What you have to do
Copy everything from the line containing "Describe the element at coordinates (231, 645)" down to the end of the data, renaming "height and width" to "size" and leaving every other word as it is. Omit the pictures.

Data extract
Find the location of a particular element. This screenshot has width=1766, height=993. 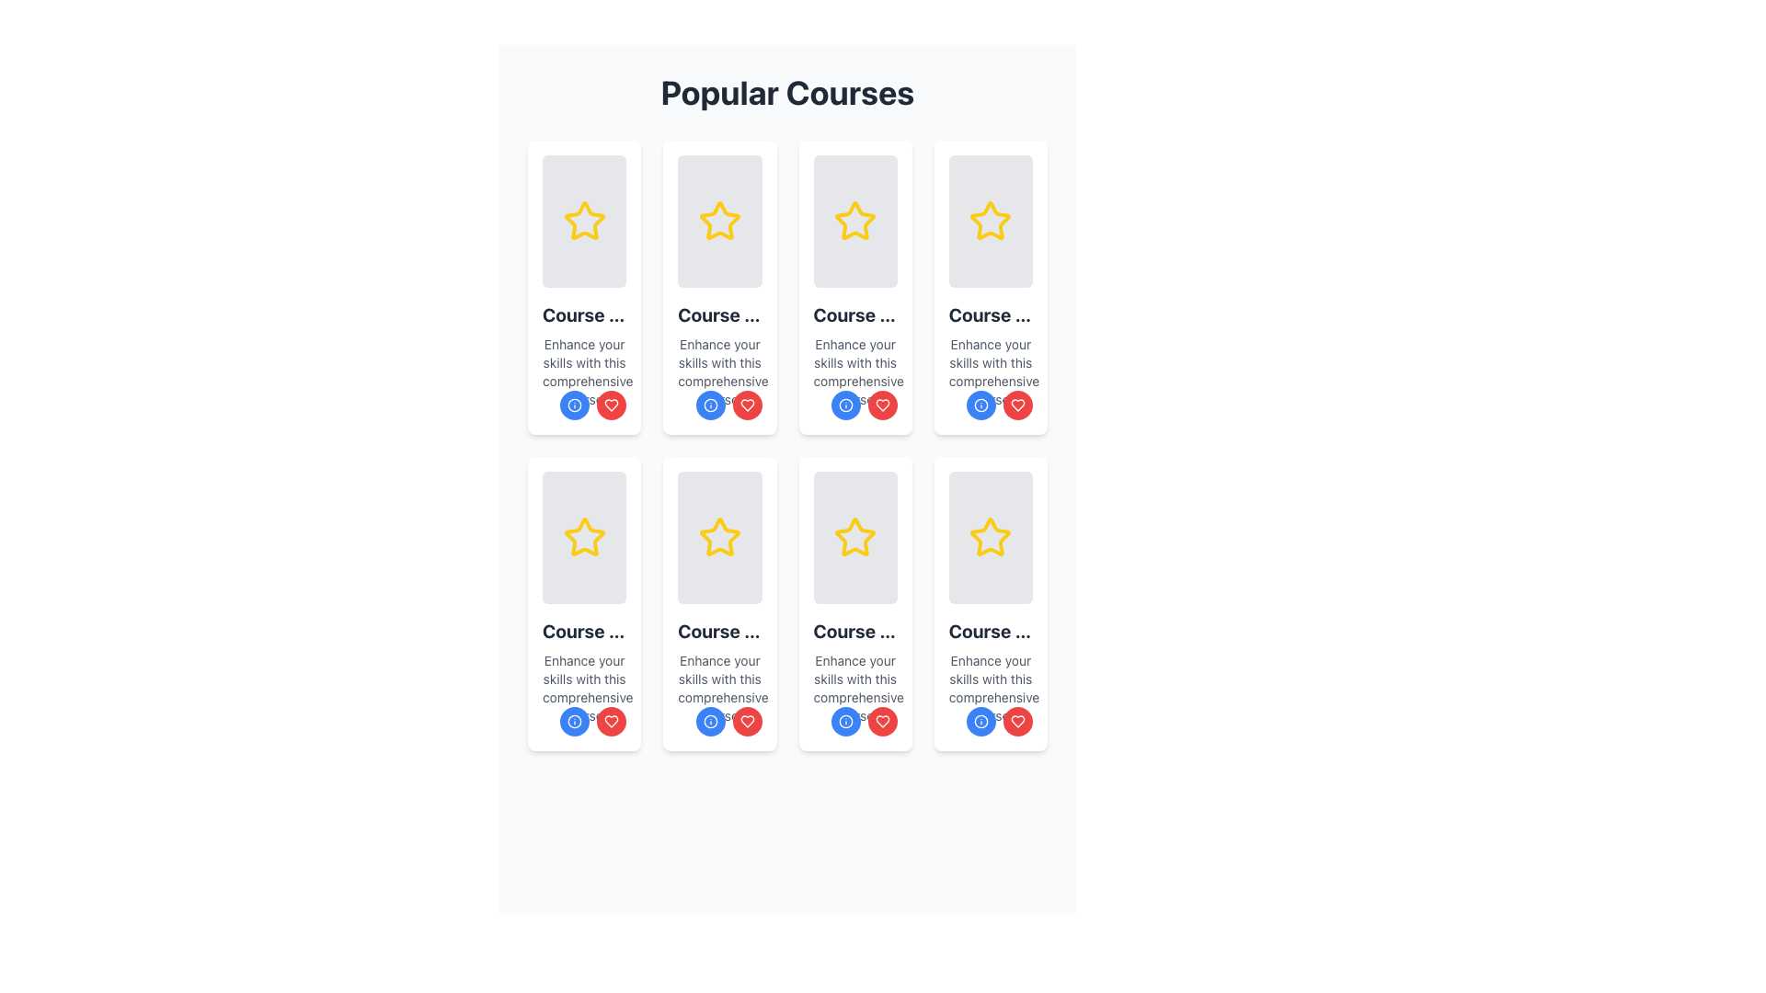

the course overview card located in the first column of the first row under the 'Popular Courses' heading is located at coordinates (583, 287).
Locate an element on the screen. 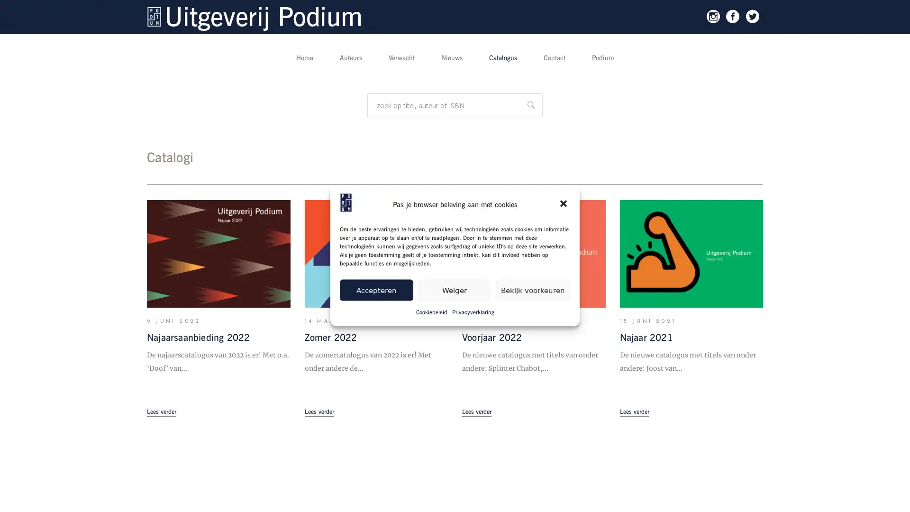  Accepteren is located at coordinates (375, 289).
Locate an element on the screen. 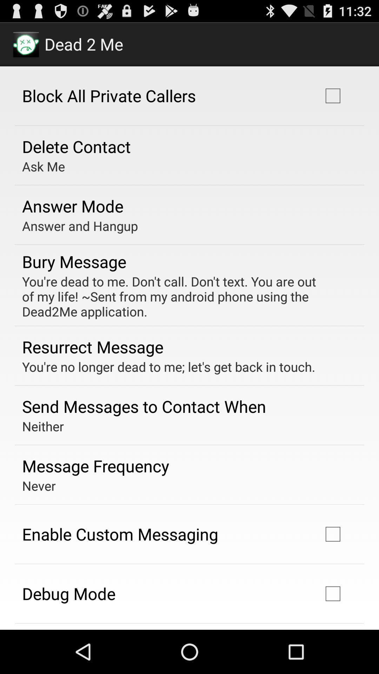 This screenshot has height=674, width=379. the icon above the ask me app is located at coordinates (76, 146).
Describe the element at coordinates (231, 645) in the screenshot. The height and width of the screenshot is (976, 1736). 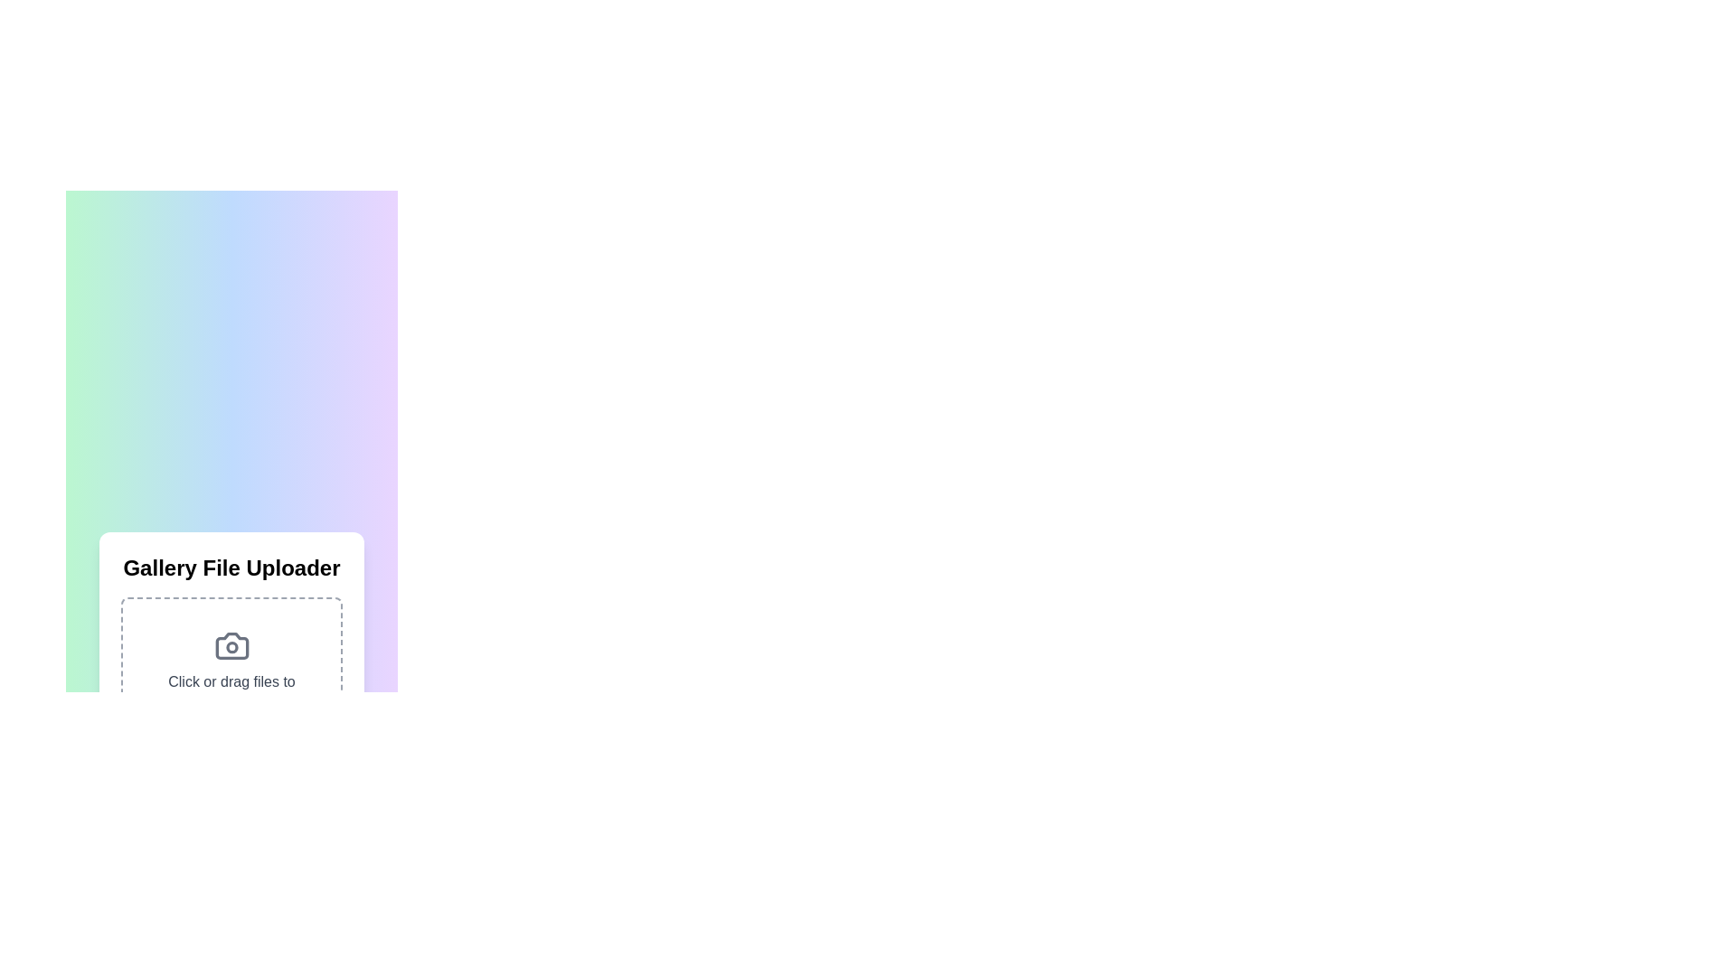
I see `the camera icon located inside the dashed rectangular area with rounded corners` at that location.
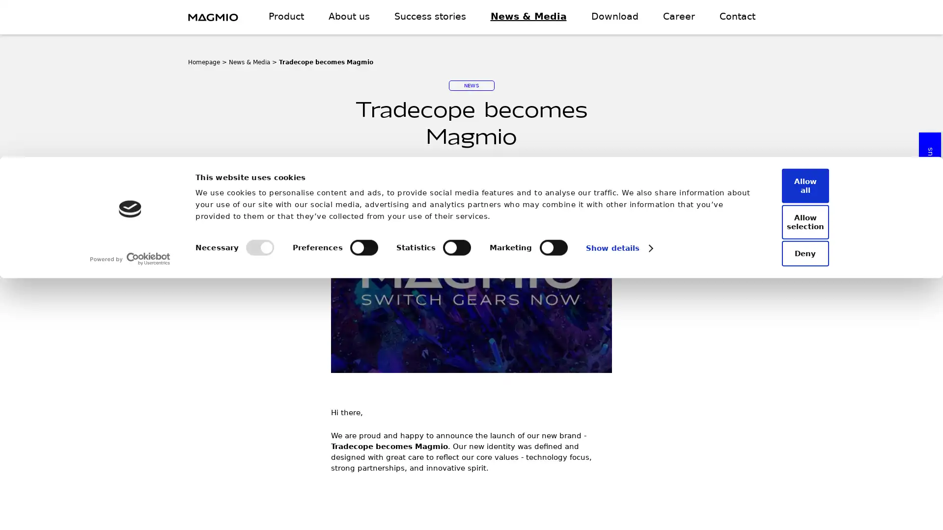 The image size is (943, 530). Describe the element at coordinates (576, 379) in the screenshot. I see `Sign up` at that location.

Result of the task
Describe the element at coordinates (231, 645) in the screenshot. The size of the screenshot is (976, 1736). 
I see `the camera icon located inside the dashed rectangular area with rounded corners` at that location.
 The image size is (943, 530). Describe the element at coordinates (576, 379) in the screenshot. I see `Sign up` at that location.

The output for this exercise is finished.